Glucocorticoids have multiple effects on bone cells that alter bone remodeling and induce rapid bone loss [1, 2]. We have demonstrated that GC treatment of mice resulted in an early elevation in the expression of genes involved with osteoclast activities within the first 7 days of GC exposure [3], which was followed by a delayed but prolonged suppression of osteoblastogenesis [3, 68] with reduced bone formation measured by serum osteocalcin and surface-based histomorphometry [34]. Indeed, GC doses of 4 mg/kg significantly reduced the percentages of osteoblasts that underwent autophagy, suppressed bone formation at all bone surfaces, and reduced bone strength at both the trabecular and cortical bone. We also observed preservation of autophagic osteoblasts with Scl-Ab plus GC treatment that with GC alone suggesting that Scl-Ab treatment may sustain osteoblast viability which was otherwise depressed by GC excess.
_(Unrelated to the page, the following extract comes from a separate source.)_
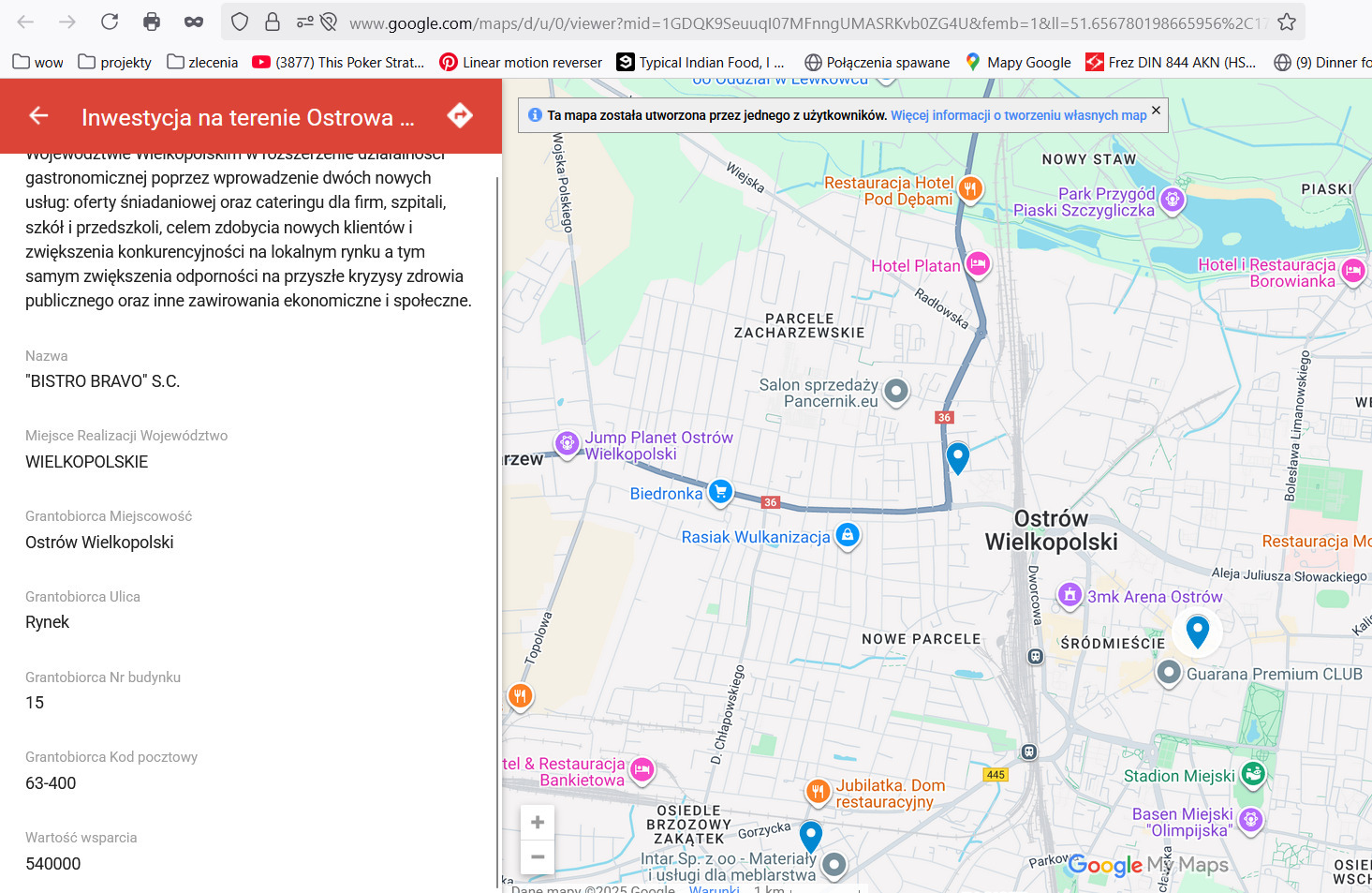Click the back arrow in the red header
Screen dimensions: 1372x893
[x=38, y=115]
It is extremely challenging to monitor the level of autophagy in bone. Nevertheless, we used multiple approaches such as RT-PCR, Western blotting, and the dsRed-LC3 reporting mouse line to monitor osteoblast autophagy at the tissue level. We found that the higher GC dose level (4 mg/kg/day) suppressed autophagic gene expression and reduced autophagic osteoblast surface while GC (4 mg/kg/day) plus Scl-Ab maintained the autophagic osteoblasts at the placebo levels. These data support a mechanism for the Scl-Ab to override the suppressive effects of GC on bone formation and bone strength by partially maintaining the viability of bone forming cells through autophagy.
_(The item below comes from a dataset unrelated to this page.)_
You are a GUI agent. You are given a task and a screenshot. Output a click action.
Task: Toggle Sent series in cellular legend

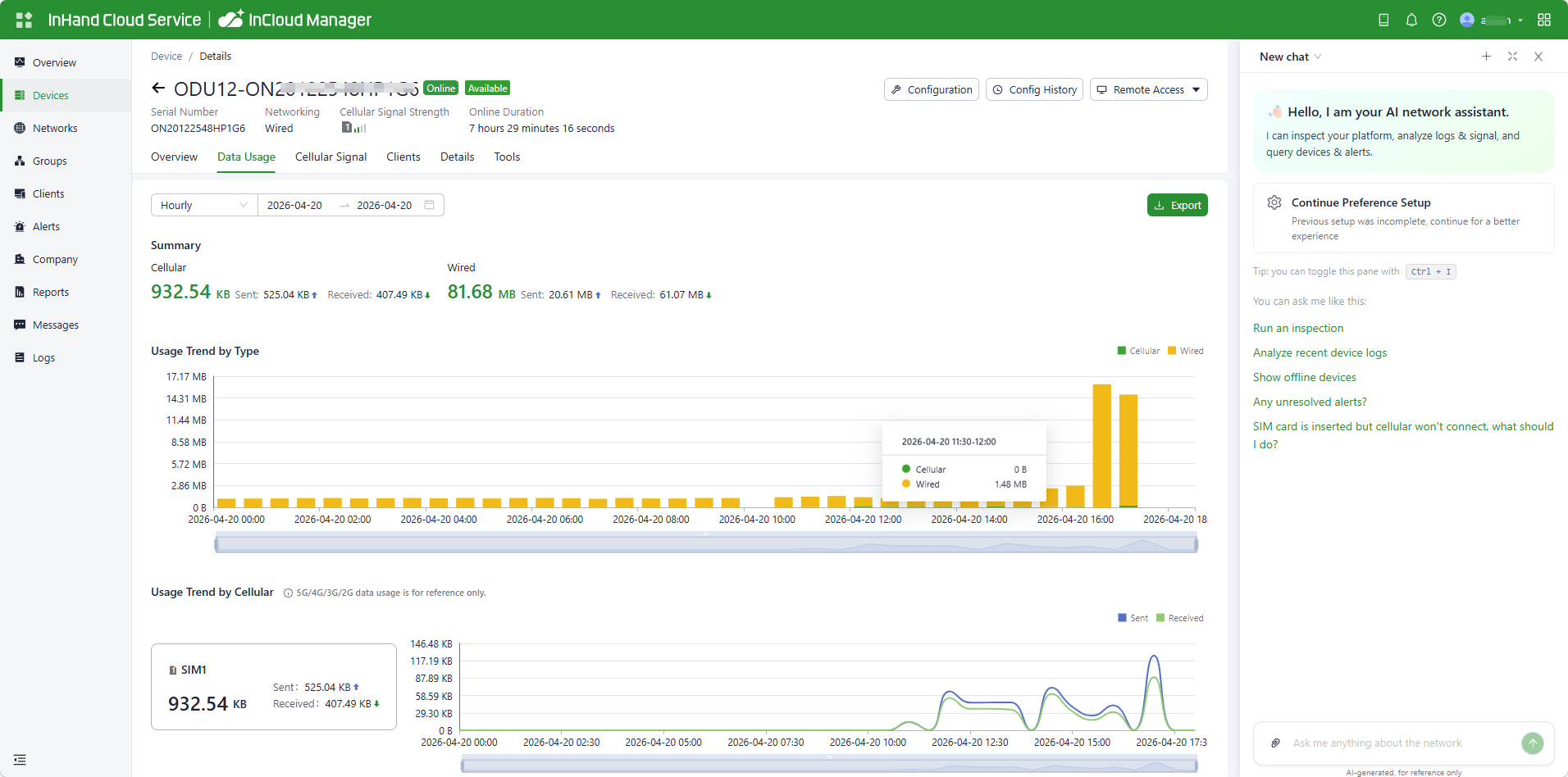coord(1133,618)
This study has a number of strengths including a validated mouse model for GIOP and the use of a number of doses of glucocorticoids to determine a dose response for the study endpoints. We explored the potential mechanism of Scl-Ab on autophagy, via a novel dsRed-LC3 reporter mouse line. However, there are also a number of limitations. We only studied male mice and at one time point (21 days). Also, we only addressed the effect of Scl-Ab on prevention of GC-induced bone loss, and we did not evaluate the therapeutic effects of Scl-Ab in this model. Lastly, we used young mice with skeletons that were still maturing and accruing bone mass. To confirm our results and allow for extrapolation to older age groups, our studies will need to be repeated in older animals. The shortcoming of this mouse line is that it is a global reporting mouse line, and all cells undergoing autophagy express dsRed fluorescent. Another interesting finding from this study is that we found Scl-Ab by itself tended to lower osteoclast number but increase serum CTX-1. We have carefully reviewed the CTX-1 data from all study groups, and we truly have no explanation as to why the CTX-1 level was higher in the placebo plus sclerostin-antibody group. While we tend to be confident that CTX-1 is a good reflection of bone turnover or osteoclast activity; in this case, we cannot be sure because osteoclast surface was not significantly different in the placebo plus Scl-Ab groups. One possible explanation is that the Scl-Ab could augment RANKL release from osteocytes and osteoblasts during the treatment, which could increase osteoclast activity and CTX-1 levels. While serum RANKL levels were not measured in this study, we did measure serum levels of OPG, and it was not different in the placebo plus Scl-Ab group as compared to the placebo. Additionally, Scl-Ab might presumably block endogenous sclerostin activity and if the high-dose GC treatment induced osteocyte apoptosis and reduced sclerostin synthesis and activity, Scl-Ab treatment may have been less efficacious. However, it is beyond the scope of this report to study apoptosis, and we do not have ex vivo data regarding the live/dead ratio of osteocytes that would have supported this potential mechanism.

In summary, treatment of young male mice with GCs at 2.8 or 4 mg/kg/day doses for 21 days reduced bone formation, bone mass, and bone strength of both the trabecular and cortical bone. Treatment with a Scl-Ab prevented the detrimental effects of GCs on bone formation, and improved both trabecular architecture and integral bone strength. These findings warrant further evaluation of Scl-Ab in patients on chronic glucocorticoids.